I've noticed over the past couple of years that some people are not as eager to get on a train when it's crowded than everyone used to be. Rarely in the old days (1980's) but not so rare in 2008, is the sight of a few people who could easily get on the train if they just tried - with a little contact effort - but who stand there on the platform and (gasp!) just let the train go! They actually wait for the next train when they could have gotten on the train sitting in front of them with its doors open. I'm telling you, this is shocking behavior! Kidding tone aside, it really is surprising to me to see it, so used have I become to packing myself onto trains, no matter how crowded they are.
But what really surprised me was the Shinjuku/Ikebukuro-bound Yamanote Line platform at Shibuya Station a few days ago at about 8:30 p.m. The train took on a load of passengers, and could have taken on a lot more, but there were something like eight people per door (32-48 per car - some cars have four doors, some six) who just held back and waited for the next train. That's actually sensible behavior if you only have one one to use, but for those with multiple transfers (hello...), one lost minute can snowball into a lost 15-30 minutes if it makes you miss long-distance express train connections, not to mention the possibility that a whole string of trains will be similarly packed anyway.
So I remember that scene, and have to step back for a minute and look at myself... who was amazed at the high-density trains for the first several years I lived here, but then grew accustomed to them, to the point where it seems abnormal that people - recently - don't want to force their way onto a train, no matter how crowded it is!
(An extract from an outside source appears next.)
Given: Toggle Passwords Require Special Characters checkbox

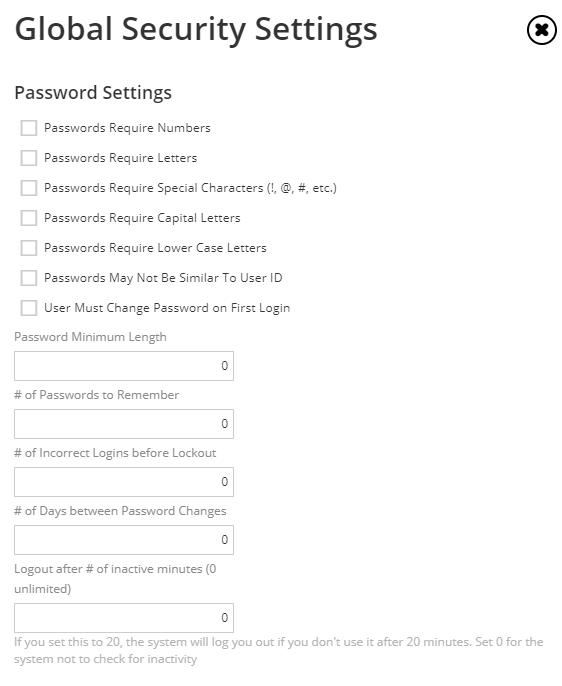Looking at the screenshot, I should [29, 188].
I think there's an image of culture movers getting used to a new culture, and then knowing it. I don't recall ever - until it happened to myself that is - contemplating the concept of learning a culture, and then having that culture change from under your feet. Change of culture versus change of generation. Either it's something travel writers have not encountered or thought about, due to overly strong focus on the initial transitional years in moving into a new culture; or the pace of change has accelerated to the point where cultures fairly radically change in a decade or less, rather than... a century or at least several decades.